Almarhum Kasino, yang alumni Administrasi-FISIP-UI kukenal semenjak di Radio Suara Kejayaan dan saat ia menjadi produser pelaksana film layar lebar Bagito (Miing, Didin, Unang) yang pertama, yang kalau tak salah, judulnya BTN – Bayar Tapi Nyicil. Setelah itu saya sering ‘’menyerap’’ ilmu darinya, sosok yang sangat piawai memelesetkan lirik lagu, dari ‘’My Bonnie’’ sampai ‘’Oh Doris (Callebout) yang Indah’’, eh maksudnya ‘’Kidung’’ dan yang paling selalu terngiang di kupingku, ‘’Andeca Andeci…’’ Bersama almarhum Taufik Savalas, saya kerap bersilaturahmi setiap Idul Fitri tiba, ke rumahnya, dan kemudian berbagi tawa bersama. Ia tak pernah pelit berbagi ilmu, dan selalu gelisah untuk melahirkan ‘’penerus-penerusnya’’, pelawak-pelawak, penghibur warga negeri. Harus jujur diakui, dari ‘’tangan dingin’’ Kasino lah terasah pelawak hebat Dedi Gumelar yang akrab dengan panggilan ‘’Miing’’ dan Bagito-nya.

Rudy Badil, satu dari 3 personel awal grup ini saat pertama kali cuap-cuap di Radio Prambors (1973) – bersama Kasino dan Nanu – kukenal sebagai pribadi sejak saya masih menjadi jurnalis di Kelompok Kompas Gramedia. Ia sosok idola saya dalam penulisan. Di tangannya, berita tidak ‘’sekaku’’ biasanya. Ia olah dengan renyah, penuh nuansa dan selalu punya pilih sisi yang khas: satir dan menimbulkan senyum simpul bagi pembacanya. Mengajak kita untuk selalu kritis dan skeptik pada permasalahan yang diliputnya.

### Catatan Tersedia
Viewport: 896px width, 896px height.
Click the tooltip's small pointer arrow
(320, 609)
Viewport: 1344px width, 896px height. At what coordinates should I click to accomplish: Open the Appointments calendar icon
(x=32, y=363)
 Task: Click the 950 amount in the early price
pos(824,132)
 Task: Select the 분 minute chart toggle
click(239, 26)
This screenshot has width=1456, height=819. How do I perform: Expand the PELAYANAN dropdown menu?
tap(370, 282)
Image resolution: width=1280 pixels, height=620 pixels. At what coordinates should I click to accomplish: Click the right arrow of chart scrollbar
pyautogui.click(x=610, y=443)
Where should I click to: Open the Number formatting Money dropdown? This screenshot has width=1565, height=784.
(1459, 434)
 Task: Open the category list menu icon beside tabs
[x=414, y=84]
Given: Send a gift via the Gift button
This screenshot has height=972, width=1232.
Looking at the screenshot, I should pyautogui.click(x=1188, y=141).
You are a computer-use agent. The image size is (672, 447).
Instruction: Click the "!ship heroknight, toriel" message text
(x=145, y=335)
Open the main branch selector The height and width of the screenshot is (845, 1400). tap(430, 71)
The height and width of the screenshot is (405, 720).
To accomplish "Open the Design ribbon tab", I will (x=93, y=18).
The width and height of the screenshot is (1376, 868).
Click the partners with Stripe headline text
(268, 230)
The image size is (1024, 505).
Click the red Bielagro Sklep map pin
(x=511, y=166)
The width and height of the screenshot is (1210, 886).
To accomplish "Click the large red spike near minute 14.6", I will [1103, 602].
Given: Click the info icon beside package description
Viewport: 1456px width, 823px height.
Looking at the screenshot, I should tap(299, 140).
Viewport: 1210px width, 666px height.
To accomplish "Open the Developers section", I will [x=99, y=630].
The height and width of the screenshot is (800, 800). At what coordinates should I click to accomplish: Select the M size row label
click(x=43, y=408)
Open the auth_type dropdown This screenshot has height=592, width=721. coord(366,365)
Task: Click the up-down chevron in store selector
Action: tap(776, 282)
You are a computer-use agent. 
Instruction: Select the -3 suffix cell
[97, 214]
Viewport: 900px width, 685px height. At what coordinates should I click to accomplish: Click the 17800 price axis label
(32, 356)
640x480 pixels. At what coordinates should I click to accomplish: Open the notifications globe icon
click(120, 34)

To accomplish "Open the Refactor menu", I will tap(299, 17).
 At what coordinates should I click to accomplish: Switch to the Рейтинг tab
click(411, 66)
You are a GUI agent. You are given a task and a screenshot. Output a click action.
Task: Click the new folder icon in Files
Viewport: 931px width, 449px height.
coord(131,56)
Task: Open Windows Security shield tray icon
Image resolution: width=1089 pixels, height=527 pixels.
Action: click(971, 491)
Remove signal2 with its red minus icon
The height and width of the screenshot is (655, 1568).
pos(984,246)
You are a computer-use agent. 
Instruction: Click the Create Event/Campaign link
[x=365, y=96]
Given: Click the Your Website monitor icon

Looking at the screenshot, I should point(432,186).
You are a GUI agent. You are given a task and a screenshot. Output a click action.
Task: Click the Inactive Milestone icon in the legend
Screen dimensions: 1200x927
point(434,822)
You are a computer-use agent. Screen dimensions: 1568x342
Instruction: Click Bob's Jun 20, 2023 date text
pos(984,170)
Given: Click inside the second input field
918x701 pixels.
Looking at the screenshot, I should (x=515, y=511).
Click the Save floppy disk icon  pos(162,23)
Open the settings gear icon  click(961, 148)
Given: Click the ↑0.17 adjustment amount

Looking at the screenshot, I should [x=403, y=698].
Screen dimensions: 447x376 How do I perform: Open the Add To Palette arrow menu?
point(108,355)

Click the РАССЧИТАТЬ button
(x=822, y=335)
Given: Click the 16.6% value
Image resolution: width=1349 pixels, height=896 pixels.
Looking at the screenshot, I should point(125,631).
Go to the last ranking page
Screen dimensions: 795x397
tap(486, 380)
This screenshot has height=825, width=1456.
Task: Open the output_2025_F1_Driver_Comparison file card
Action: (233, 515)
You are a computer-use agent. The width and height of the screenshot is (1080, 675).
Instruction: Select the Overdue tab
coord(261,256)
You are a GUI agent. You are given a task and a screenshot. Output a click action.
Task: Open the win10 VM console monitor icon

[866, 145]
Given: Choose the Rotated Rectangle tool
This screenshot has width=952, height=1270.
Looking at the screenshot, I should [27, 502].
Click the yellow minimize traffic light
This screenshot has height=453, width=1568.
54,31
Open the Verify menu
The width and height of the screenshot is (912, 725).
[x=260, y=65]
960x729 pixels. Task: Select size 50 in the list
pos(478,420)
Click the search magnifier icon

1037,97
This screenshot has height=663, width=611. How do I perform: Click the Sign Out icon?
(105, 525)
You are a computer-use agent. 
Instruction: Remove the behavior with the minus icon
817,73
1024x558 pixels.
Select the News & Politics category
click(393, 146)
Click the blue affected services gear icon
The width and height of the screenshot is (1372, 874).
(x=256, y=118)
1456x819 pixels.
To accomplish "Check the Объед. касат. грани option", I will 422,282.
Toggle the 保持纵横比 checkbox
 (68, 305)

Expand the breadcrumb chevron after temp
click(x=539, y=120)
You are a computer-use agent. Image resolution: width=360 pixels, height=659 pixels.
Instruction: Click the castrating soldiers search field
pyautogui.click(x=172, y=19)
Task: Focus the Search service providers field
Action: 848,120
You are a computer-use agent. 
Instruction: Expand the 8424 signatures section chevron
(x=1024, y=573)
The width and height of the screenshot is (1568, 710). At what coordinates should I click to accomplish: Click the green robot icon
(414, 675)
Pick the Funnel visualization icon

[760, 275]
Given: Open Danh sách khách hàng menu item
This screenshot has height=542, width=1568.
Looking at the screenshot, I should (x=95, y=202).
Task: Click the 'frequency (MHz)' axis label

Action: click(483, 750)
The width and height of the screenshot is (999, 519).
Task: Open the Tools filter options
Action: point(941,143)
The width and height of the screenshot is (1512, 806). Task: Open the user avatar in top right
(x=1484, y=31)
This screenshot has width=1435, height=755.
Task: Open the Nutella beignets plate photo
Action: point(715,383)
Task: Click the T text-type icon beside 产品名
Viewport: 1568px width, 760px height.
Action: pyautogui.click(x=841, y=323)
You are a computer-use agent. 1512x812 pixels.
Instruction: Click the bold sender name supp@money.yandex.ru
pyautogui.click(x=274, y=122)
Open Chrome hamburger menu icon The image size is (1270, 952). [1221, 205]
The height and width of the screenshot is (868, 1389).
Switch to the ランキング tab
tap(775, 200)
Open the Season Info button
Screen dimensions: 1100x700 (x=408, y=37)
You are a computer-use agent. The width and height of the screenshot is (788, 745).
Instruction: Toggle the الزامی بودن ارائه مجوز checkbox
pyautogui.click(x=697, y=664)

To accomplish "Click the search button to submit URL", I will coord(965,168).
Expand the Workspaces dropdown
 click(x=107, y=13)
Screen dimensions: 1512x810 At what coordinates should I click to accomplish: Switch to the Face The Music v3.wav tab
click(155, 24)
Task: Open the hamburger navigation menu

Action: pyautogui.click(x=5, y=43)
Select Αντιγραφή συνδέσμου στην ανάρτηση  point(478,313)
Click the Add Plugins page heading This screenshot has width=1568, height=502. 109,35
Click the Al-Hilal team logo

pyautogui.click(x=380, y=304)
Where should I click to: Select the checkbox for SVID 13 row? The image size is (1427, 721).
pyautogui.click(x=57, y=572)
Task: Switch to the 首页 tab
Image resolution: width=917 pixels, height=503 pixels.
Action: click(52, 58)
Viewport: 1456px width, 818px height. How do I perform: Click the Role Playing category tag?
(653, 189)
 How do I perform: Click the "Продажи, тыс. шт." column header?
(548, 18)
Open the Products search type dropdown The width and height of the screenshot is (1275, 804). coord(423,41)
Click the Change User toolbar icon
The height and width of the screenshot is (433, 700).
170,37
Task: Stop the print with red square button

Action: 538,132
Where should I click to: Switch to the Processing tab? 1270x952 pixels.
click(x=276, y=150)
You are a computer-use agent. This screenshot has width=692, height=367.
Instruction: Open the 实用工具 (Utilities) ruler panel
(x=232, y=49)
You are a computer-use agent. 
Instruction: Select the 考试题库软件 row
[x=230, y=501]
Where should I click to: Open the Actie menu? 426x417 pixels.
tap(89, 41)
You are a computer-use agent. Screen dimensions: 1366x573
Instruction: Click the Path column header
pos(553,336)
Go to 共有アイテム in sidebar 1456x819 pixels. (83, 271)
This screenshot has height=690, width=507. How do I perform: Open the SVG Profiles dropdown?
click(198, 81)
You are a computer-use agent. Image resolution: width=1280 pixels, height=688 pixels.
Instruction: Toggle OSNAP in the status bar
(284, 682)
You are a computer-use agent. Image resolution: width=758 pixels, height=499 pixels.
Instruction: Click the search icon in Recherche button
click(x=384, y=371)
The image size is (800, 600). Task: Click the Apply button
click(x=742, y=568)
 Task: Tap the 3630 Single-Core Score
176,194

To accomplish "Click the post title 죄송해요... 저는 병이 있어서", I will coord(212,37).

### Tugas 1
Sebutkan semua personel awal grup yang pertama kali cuap-cuap di Radio Prambors (1973) menurut teks yang diberikan.
### Tugas 2
Menurut teks yang diberikan, Kasino adalah alumni jurusan dan kampus apa?
### Tugas 3
Tentukan apakah setiap pernyataan berikut sesuai dengan teks yang diberikan.
(a) Penulis mengenal Rudy Badil sejak masih menjadi jurnalis di Kelompok Kompas Gramedia.
(b) Penulis biasa berkunjung ke rumah Kasino setiap Natal.
(c) Kasino pelit berbagi ilmu.

### Pembahasan Jawaban 1
Rudy Badil, Kasino, dan Nanu.

### Pembahasan Jawaban 2
Administrasi-FISIP-UI.

### Pembahasan Jawaban 3
(a) Ya: "kukenal sebagai pribadi sejak saya masih menjadi jurnalis di Kelompok Kompas Gramedia"
(b) Tidak: "saya kerap bersilaturahmi setiap Idul Fitri tiba, ke rumahnya"
(c) Tidak: "Ia tak pernah pelit berbagi ilmu"